Bihar crisis: History will record Nitish Kumar as an opportunistic politician, not as a guardian of pure politics

Nitish Kumar has made a historical blunder by cosying up to the BJP. While the entire country was looking up to him to lead an anti-BJP alliance in the 2019 elections, he has chosen to betray his own destiny by becoming a minion of India's ruling clique, giving up the opportunity to become the leader of its opposition and a possible shot at greatness.

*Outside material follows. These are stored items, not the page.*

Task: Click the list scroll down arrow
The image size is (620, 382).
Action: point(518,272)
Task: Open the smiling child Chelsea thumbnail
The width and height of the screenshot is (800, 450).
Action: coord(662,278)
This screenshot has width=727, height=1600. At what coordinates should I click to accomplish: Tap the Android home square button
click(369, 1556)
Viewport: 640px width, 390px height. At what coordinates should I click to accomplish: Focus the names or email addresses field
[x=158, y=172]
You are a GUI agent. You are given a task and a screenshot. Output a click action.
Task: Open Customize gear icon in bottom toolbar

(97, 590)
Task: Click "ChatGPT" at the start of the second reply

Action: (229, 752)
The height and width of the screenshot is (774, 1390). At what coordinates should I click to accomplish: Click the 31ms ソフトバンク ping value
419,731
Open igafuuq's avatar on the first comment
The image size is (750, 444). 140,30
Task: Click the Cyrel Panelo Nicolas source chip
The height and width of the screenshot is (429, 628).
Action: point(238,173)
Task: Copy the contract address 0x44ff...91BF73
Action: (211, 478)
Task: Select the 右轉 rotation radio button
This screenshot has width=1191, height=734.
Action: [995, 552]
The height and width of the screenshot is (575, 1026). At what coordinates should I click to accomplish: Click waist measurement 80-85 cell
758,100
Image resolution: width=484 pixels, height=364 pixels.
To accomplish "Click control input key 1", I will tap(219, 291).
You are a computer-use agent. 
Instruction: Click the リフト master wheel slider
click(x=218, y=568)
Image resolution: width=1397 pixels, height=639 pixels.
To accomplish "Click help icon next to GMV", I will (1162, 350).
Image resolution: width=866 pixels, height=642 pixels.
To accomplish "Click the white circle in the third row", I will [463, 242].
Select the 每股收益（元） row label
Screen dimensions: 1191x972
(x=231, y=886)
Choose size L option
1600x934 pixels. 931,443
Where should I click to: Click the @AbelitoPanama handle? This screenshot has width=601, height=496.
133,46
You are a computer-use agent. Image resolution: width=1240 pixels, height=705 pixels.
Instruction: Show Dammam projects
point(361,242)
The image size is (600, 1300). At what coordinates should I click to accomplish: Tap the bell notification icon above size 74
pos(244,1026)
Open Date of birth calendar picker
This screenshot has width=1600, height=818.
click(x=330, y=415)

 Bihar crisis: History will record Nitish Kumar as an opportunistic politician, not as a guardian of pure politics

File image of Nitish Kumar. CNN News18

Several decades later, when the history of Indian politics is written, the current chapter of politics is revisited in the light of facts — not fiction or hyperbole — Kumar would be mentioned in a footnote as someone who promised greatness but embraced opportunism, bringing about his own political demise.

Kumar's decision to resign as Bihar's chief minister, though understandable, is shocking. It smacks not just of hypocrisy but also of opportunism on steroids. That he decided to quit as Bihar's chief minister and then return within a few hours with the support of the BJP points at a scripted drama whose denouement was decided in consultation with his one time rivals to the detriment of his current allies.

Why exactly did Kumar quit? Is the charge of corruption against Lalu Prasad Yadav and his family the new god particle of our times -- a phenomenon that was believed but never proved till the Large Hadron Collider proved its existence? When Kumar stitched together his Mahagathbandhan, Yadav was the only prominent leader to have been barred from public office because of indictment for corruption. Back then too, the RJD was considered an avatar of Yadav's politics of graft, casteism and dynastic privileges.

When he had walked out of the NDA, he had objected to the BJP's politics of Hindutva, arguing famously that this is India where you have to wear both the topi (skullcap) and tilak, setting himself up as a patron of secularism. He had broken up with Narendra Modi ostensibly to protest, belatedly though, the riots in Gujarat, refusing even to accept cheques sent by Gujarat in 2010 for flood relief.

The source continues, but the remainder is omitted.